INTEGRATED Micro-Electronics Inc. (IMI) has issued 1.88 billion common shares with par value of P1. As of Dec. 31, 2015, it had 1.87 billion outstanding shares, of which 1.57 billion, including 15.89 million treasury shares, are listed on the Philippine Stock Exchange.
A public ownership report (POR) divided IMI’s outstanding shares into 1.5 billion shares, or 80.75 percent of 1.87 billion outstanding shares as non-public, and 359.52 million shares, or 19.25 percent, as publicly owned.
Three IMI stockholders, one of them the majority owner, hold 1.4 billion shares, or 74 percent. AYC Holdings Inc. owns 945.5 million, or 50.6 percent; Resins Inc., 239.4 million, or 12.8 percent; and EPIQ NV, 200 million shares, or 10.7 percent. (Note: The percentages were computed using the complete numbers.)
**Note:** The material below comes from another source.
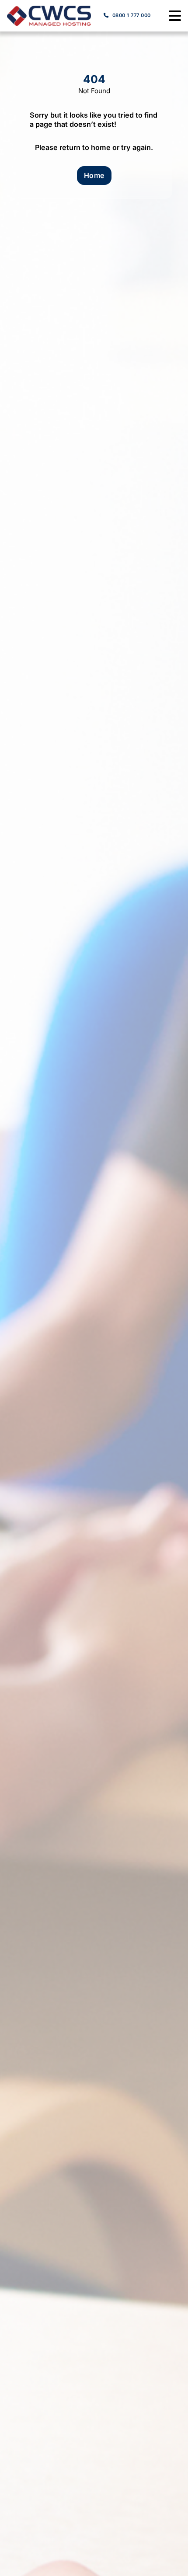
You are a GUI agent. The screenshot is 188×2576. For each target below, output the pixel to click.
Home (94, 175)
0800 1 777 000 (131, 15)
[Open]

Ayala Corp., which the POR classified only as an IMI affiliate, holds 1.38 million shares, or 0.07 percent. IMI insiders who hold shares under the company’s stock option plan have subscribed to 91.2 million shares, or 4.88 percent.
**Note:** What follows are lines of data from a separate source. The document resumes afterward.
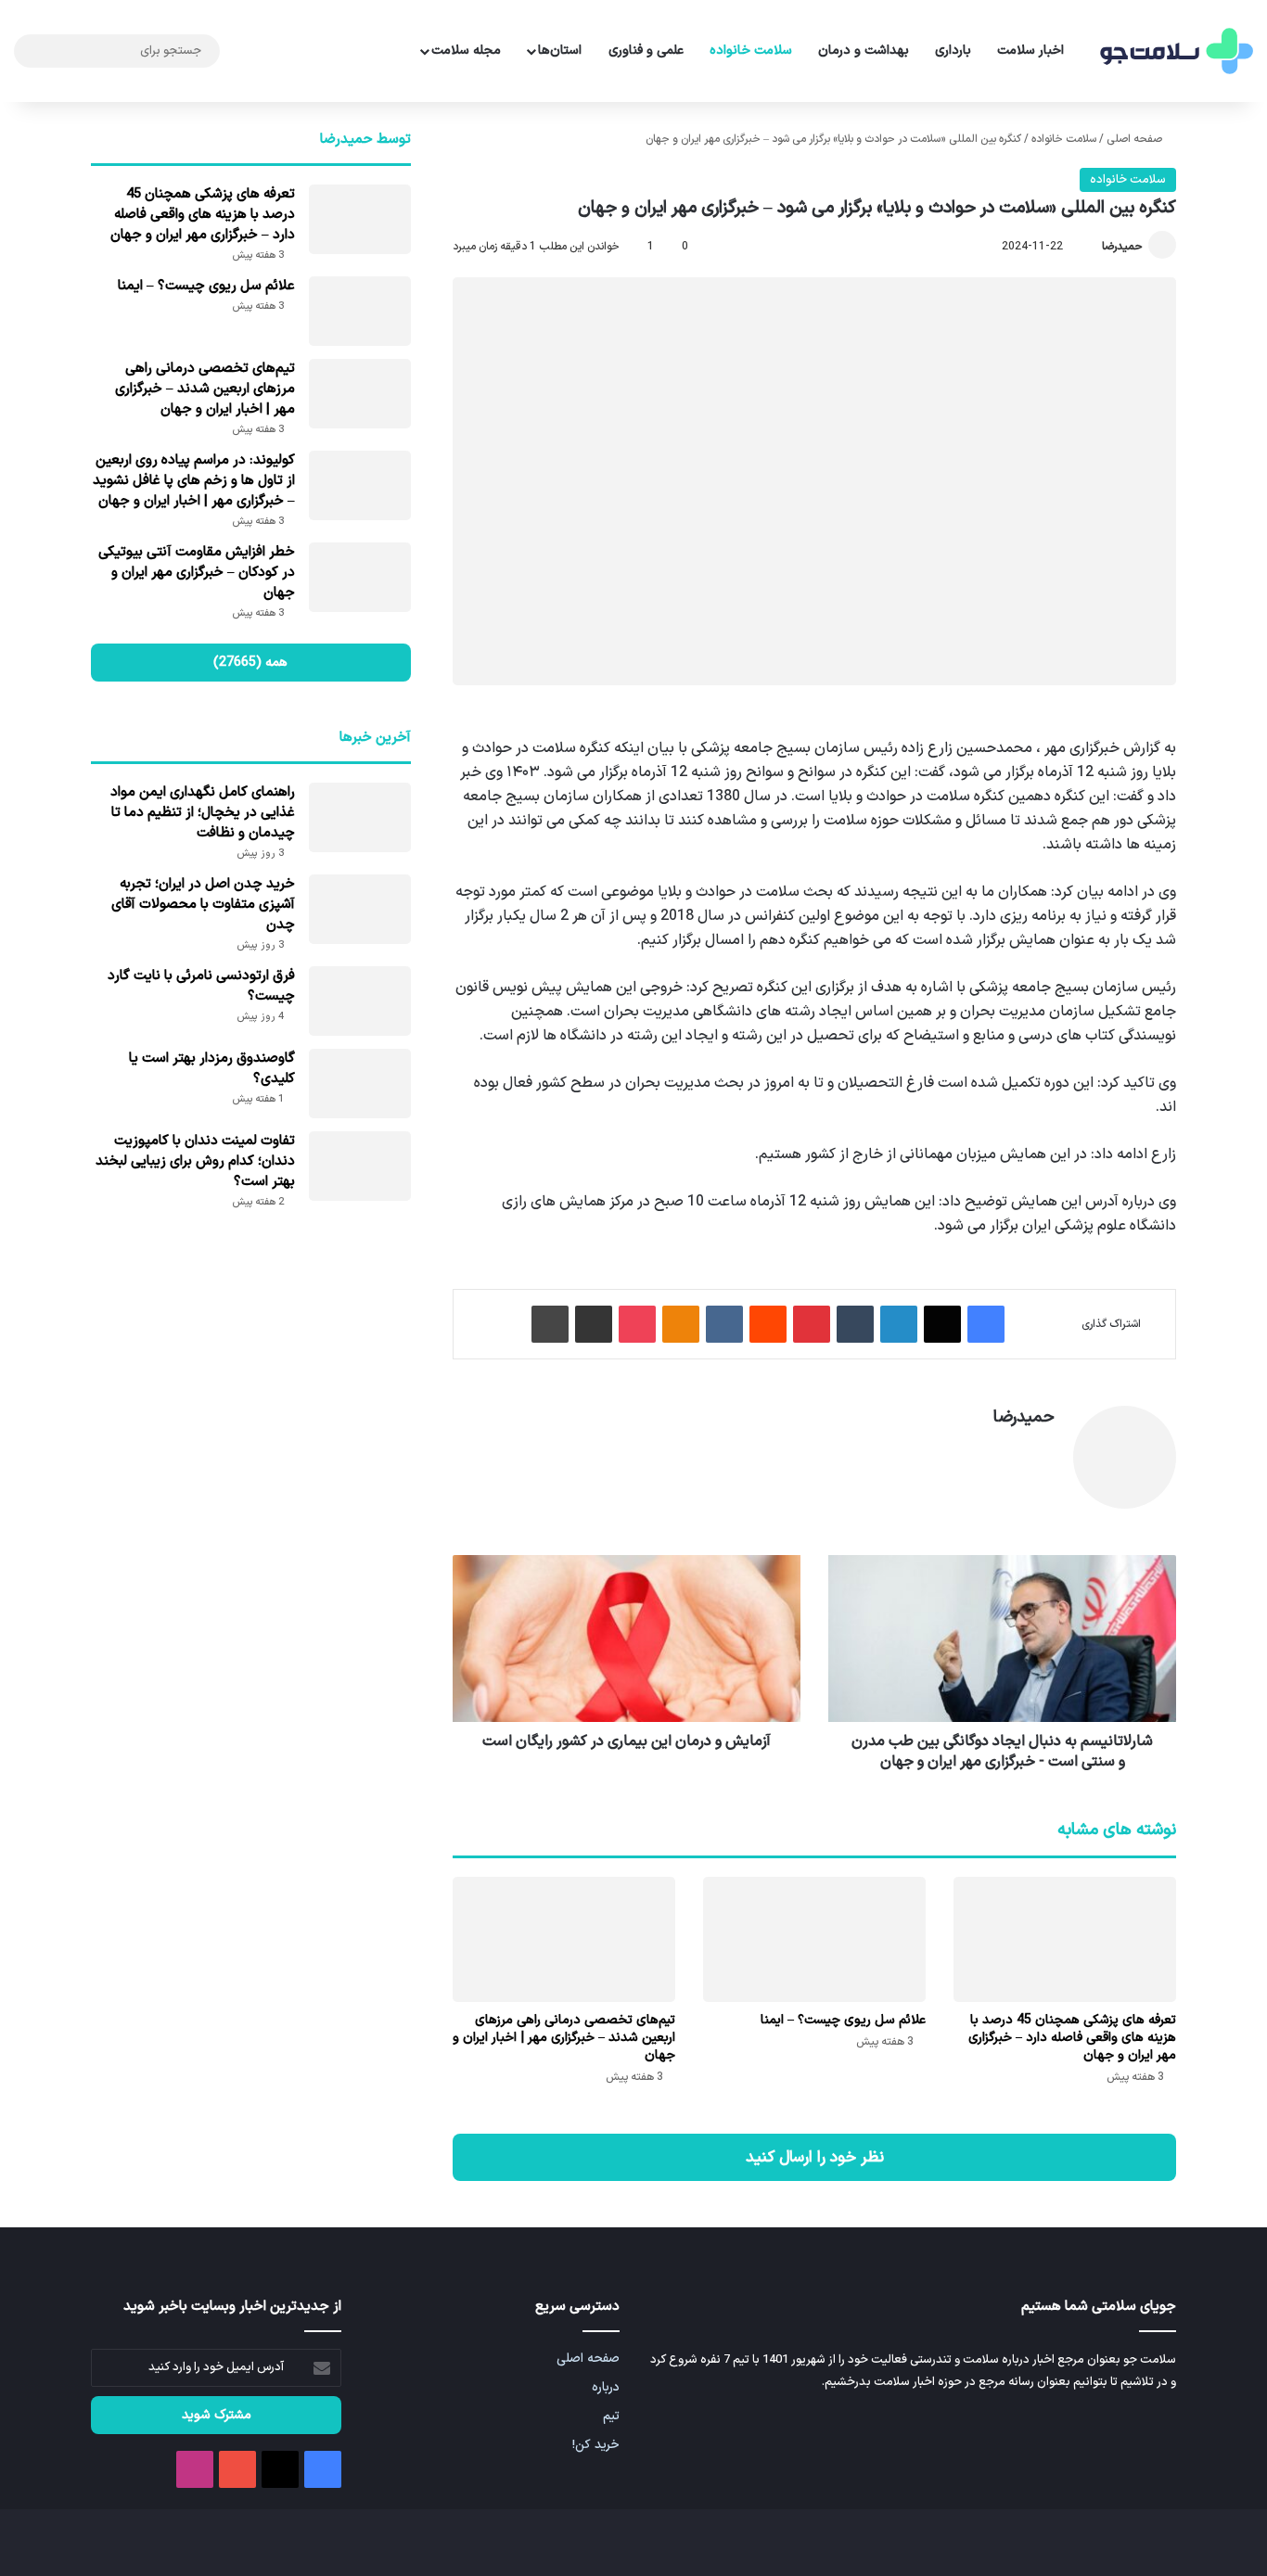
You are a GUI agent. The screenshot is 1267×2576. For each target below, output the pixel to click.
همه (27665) (250, 662)
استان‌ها (560, 50)
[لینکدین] (898, 1324)
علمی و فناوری (646, 50)
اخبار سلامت (1030, 50)
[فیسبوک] (986, 1324)
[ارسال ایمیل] (1093, 246)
Due Diligencer is presenting this ownership profile to guide the public when they cast their votes on April 8, either “manually or electronically,” for the 11 members of IMI’s board during the company’s annual stockholders’ meeting.
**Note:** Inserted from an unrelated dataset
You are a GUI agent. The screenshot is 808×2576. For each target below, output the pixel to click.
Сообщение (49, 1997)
The phrase inside a pair of quotation marks is for the Securities and Exchange Commission (SEC), which has ruled that under the present Corporation Code, “stockholders’ voting and appearance cannot be conducted via teleconferencing or videoconferencing.”
Will the SEC then allow electronic voting for IMI stockholders when Camilo S. Correa, the commission’s general counsel, issued on Jan. 16 Opinion No. 16-01 disallowing “teleconferencing for stockholders’ meeting”?
Correa cited Section 51 of the Corporation Code which requires stockholders to hold their meeting “in the city or municipality where the principal office of the corporation is located, and if practicable in the principal office of the corporation.”
“This provision presupposes that the attendees to a stockholders’ meeting or members’ meeting are in the same place during the meeting,” Correa said. “This is in contrast to teleconferencing, where the participants are in different places although their communication with each other is facilitated through an electronic medium, making their presence in the meeting virtual or electronic.”
In short, stockholders should be present in the annual stockholders’ meeting to legally vote for the nominees to the board of stock corporations.
The SEC informed lawyer Althea F. Acas, who posed the legal query, on the proposed amendments to the Corporation Code which, if approved by Congress, would eventually “permit the conduct of stockholders’ meeting thru electronic means.”
This is good news for foreign investors who are not able to elect their nominees to the boards of listed companies in which they are significant stockholders.
EPIQ, for instance, is a Belgian company located at Transportstraat 1, 3980, Tessenderlo, Belgium. On March 15, it opened trading at P5.52, peaked at P5.80, dropped to a low of P5.52 and closed the session at P5.52. At the stock’s closing price, EPIQ’s 200 million IMI common shares had market value of P1.1 billion.
Why should EPIQ spend $1,000 on plane fares to travel 7,000 miles to the Philippines just to attend IMI’s annual stockholders’ meeting? If it can participate in the proceedings via teleconferencing and vote electronically for the nominees for directors, why shouldn’t it be allowed to do so?
Incidentally, the SEC allows teleconferencing stockholders’ meetings but not the election of the members of the board. The presence of stockholders in an annual or special meeting, according to the commission, is a must.